In this paper, we have proposed a new algorithm based on the non-parametric iterative mean shift and our recently reported protein encoding method to extract the most representative drug resistant mutants from the Stanford HIV database [42].

Results

Mean shift clustering, multiple regression and quantile analysis were performed on the data for both HIV-1 PR and RT mutants whose sequences and structures were encoded by Delaunay triangulation.

Mean shift clustering on HIV protease inhibitor resistance

After each of the mutated sequences was represented by a 210-dimensional vector, we performed the mean shift clustering on the drug resistance data to select the most representative mutants. Data were analyzed for the PR inhibitors atazanavir (ATV), nelfinavir (NFV), ritonavir (RTV), indinavir (IDV), lopinavir (LPV), tipranvir (TPV) and saquinavir (SQV). The results show that the larger the bandwidth, the smaller number of mutants was selected. The plot for the PR inhibitor ATV is given as a representative example in Figure 1.

Figure 1.

Figure 1

The relationship between the bandwidths and the number of selected mutants for PIs. The bandwidth is plotted against the number of selected mutants. The trend line is shown in blue. Plots show regression for drug resistance to ATV.

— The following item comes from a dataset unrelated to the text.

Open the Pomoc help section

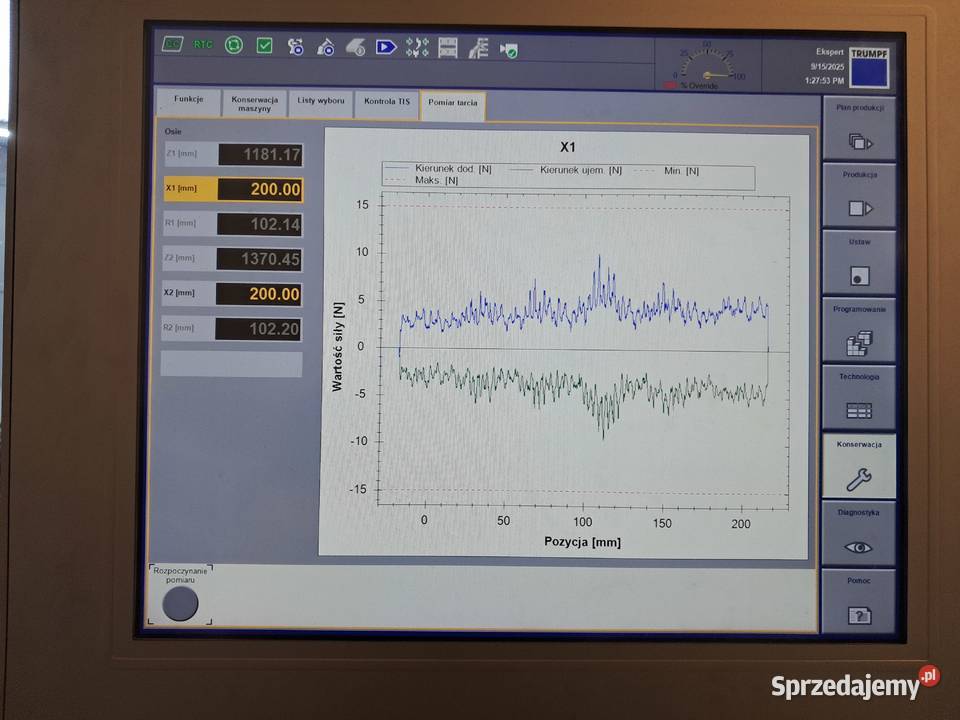[x=859, y=602]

Mean shift clustering on HIV reverse transcriptase inhibitor resistance

Similarly, mean shift clustering was performed on the drug resistance data for HIV-1 RT inhibitors. The bandwidth and the selected numbers of mutants are compared for the RT inhibitors, including the NRTIs lamivudine (3TC) (Figure 2), abacavir (ABC), zidovudine (AZT), stavudine (D4T), didanosine (DDI) and tenofovir (TDF) (Figure 2), and the NNRTIs nevirapine (NPV) (Figure 3), delaviridine (DLV), and efavirenz (EFV).

Figure 2.

Figure 2

The relationship between the bandwidths and the number of selected mutants for NRTIs. The bandwidth is plotted against the number of selected mutants. The trend line is shown in blue. Plots show regression for drug resistance to 3TC.

Figure 3.

Figure 3

The relationship between the bandwidths and the number of selected mutants for NNRTIs. The bandwidth is plotted against the number of selected mutants. The trend line is shown in blue. Plots show regression for drug resistance to NPV.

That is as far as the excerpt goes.